We also need to influence discussions in places where Ireland is not present. More issues which affect our interests are now addressed by groups of countries outside the main multilateral organisations, in formats such as the G8 and G20, a trend the global financial crisis has accelerated.
The challenges that have faced us in Government – placing the country’s finances on a sound basis; rebuilding our banking system; negotiating a successful exit from the EU/IMF Programme and a return to the markets; growing our exports to boost recovery and create jobs at home; returning Ireland to a place of influence at the heart of the European Union; and restoring our good name abroad; securing and developing the benefits of our peace process – all required extensive external engagement.
It is no different with the great challenges facing us in the future such as managing climate change, energy flows and migration.
There is no aspect of government that does not have a significant external dimension in this increasingly complex and interconnected world.
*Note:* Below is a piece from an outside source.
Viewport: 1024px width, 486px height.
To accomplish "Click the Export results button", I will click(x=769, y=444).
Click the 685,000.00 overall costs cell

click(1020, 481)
Foreign affairs cannot be boxed off or dealt with discretely. I believe that external relations must be at the heart of government. Our well-being and prosperity depend on it.
Good governments think and act internationally, across government. As we continue to modernise our public service and our structures for government, we must find ways of reflecting this.
Aiken’s accomplishments at the UN illustrate a fundamental point: that small countries do exert real influence on the world stage.
Now more than ever, we need to be thoughtful and imaginative about how we exert influence and where we do so.
At its core, that is about exerting influence to promote our values, ensure our prosperity, and providing the best for our people.
The means by which we achieve these goals need to be continuously reviewed and updated. That is what the Foreign Policy Review sets out to do.
Roddy Doyle, born the same year that Aiken made his speech to the UN General Assembly, set out the case in a particularly striking way.
"When you grow up on an island," he said, "what matters is how you stand to the sea".